Friday, 10 February 2012

Pedagogical Epistemology

Or epistemological pedagogy, one of the two. How we teach how we know what we know. Or maybe how we know what we know to teach and how to do it. And know it. No. How we know what we want the students to know and how to teach them how to know it, and how we know they know it.

Bollocks. Let’s start again shall we?

Remembering Stuff

I’ve already talked about the some of the strengths and many weaknesses of the Japanese education system. And yes, I know others are equally far from perfect, but I’m not talking about them yet. Look, just read the disclaimer, will you?

Two of the most glaring weaknesses of the system are the almost total reliance on rote memorization, and teaching to the test. The second is very far from a uniquely Japanese problem, but is especially bad here.

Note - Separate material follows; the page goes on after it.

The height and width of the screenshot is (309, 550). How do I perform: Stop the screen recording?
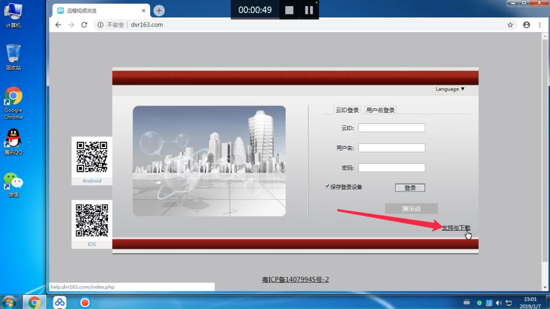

I suspect that in any massive, centralized system it would be an issue. Multiple-choice questions were apparently invented by the US military, not because they were necessarily the best measure of knowledge or aptitude, but because they are comparatively easy to process.

Just choose C next time

The same is true here; test styles are seemingly chosen based on how easy they are to process in large numbers, and the content and teaching style are fitted to that. The cart is so far in front that the horse would need a flux capacitor to catch it up. This less than satisfactory situation has huge implications for just about everything, and I’ll address more of those at another time, perhaps. For now the key point is that these tests are what the kids need to pass to get into a ‘good’ university.

Getting into a good Japanese uni at eighteen is far, far more important than in the UK, and I suspect many other western countries. The reputation of the university you went to disproportionately affects your life chances, even if in reality it proves nothing more than how good you were at remembering things when you were a teenager.

I suspect that if I were Japanese, I would be royally fucked. I’m not (particularly) stupid, but memorizing stuff without context - cramming - has always been a problem. Like a lot of people I’ve used Heisig’s books for remembering the kanji, and they’re pretty effective, up to a point. Certainly better than just dully repeating the kanji again and again in a notebook.


But without any wider context to set them in I find it really difficult to maintain interest. When I used to teach in a junior high school one of the (few) things I liked was that all the kids had their names on badges, and so gave me that wider context for study. Well, not at the time because obviously I was teaching, but being able to get back to the textbooks of an evening, see a kanji and think, ‘Ah, like the one in Miyamoto-kun’s name’. Instant context, without effort.

That’s the other thing about memorization for its own sake. It’s always felt a bit inelegant, a bit like brute force. Something you do only if you aren’t smart enough to bullshit your way through an essay. However, Japanese students don’t really write essays until the final year of high school, and this lack of practice (among other reasons) means that the majority of those essays are… rudimentary.

Yes, that’s probably the nicest adjective I could choose there.

Of course, it’s all about what’s expected and immediately necessary. It’s all very well for me to criticize these students’ critical thinking and essay writing abilities (no, really it is. It’s part of what I get paid to do), but haven’t I just confessed that in their shoes I’d be screwed as well? If the system is focused on knowledge and not skills, my main skill is writing academically convincing essays, and there are no essays to write, then I’m pretty well shafted. Flopping about at the foot of the tree desperately trying to get some purchase on the bark with my fins and praying someone will take pity and chuck me back in the River Lethe.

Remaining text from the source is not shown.